With the governments of UAE, Saudi Arabia, and Qatar advancing multi-billion dollar AI infrastructure plans, discretionary technology spend allocated to legacy SaaS is facing real-time displacement. Abu Dhabi’s AI Hub, planned for a 2027 launch, is expected to host 3,500 engineers with AI-driven chip integration capabilities, a development that illustrates just how seriously sovereigns are absorbing these budgets. As AI capability consumption increases, mid-tier SaaS renewals are being frozen, and procurement cycles lengthened across the region.

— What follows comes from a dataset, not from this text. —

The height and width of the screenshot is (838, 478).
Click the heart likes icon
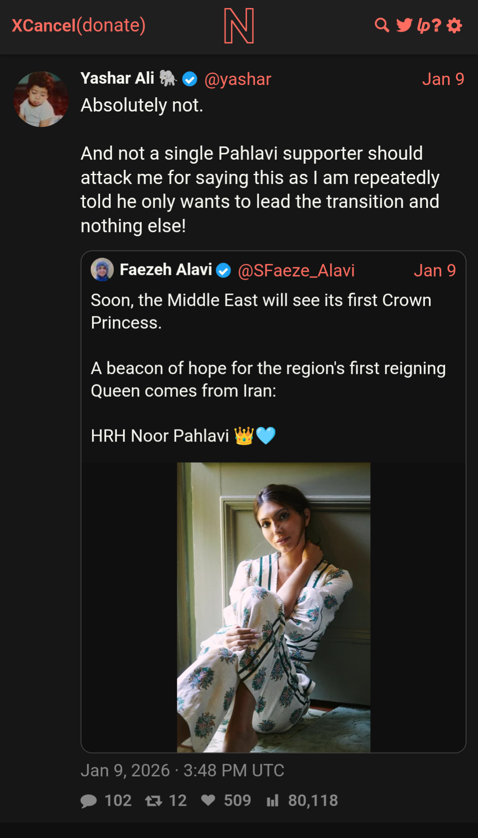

Venture capital in the Middle East, already in correction mode compared to 2022 peaks, is now channeling increasing attention toward infrastructure over application layer companies. VC investors are wary of backing SaaS models that sit directly in the path of AI budget cannibalization. That leaves regional startups with two exit options: pivot toward tools that assist generative workflows or target very narrow vertical applications where large incumbents cannot rapidly deploy their in-house AI models.

A second and equally disruptive channel is the expansion of sovereign capital into AI infrastructure. The hardware and energy costs alone — increasingly consumed by vertical-cooled server stacks and on-premise GPU farms — are immense. The GCC’s high electricity subsidies blunt the operational cost increases, but capital cost absorption is real. Infrastructure spend is now competing with traditional software CAPEX, not complementing it.

In the near term, MENA-based SaaS firms with seat-count pricing models will face profound margin erosion as automation replaces human-heavy vertical workflows. The only survivors in this mid-market segment will be those that evolve either into essential workflow enablers for AI agents or that sufficiently reposition toward zero-margin, high-volume distribution to maintain relevance in a capital-scarce environment.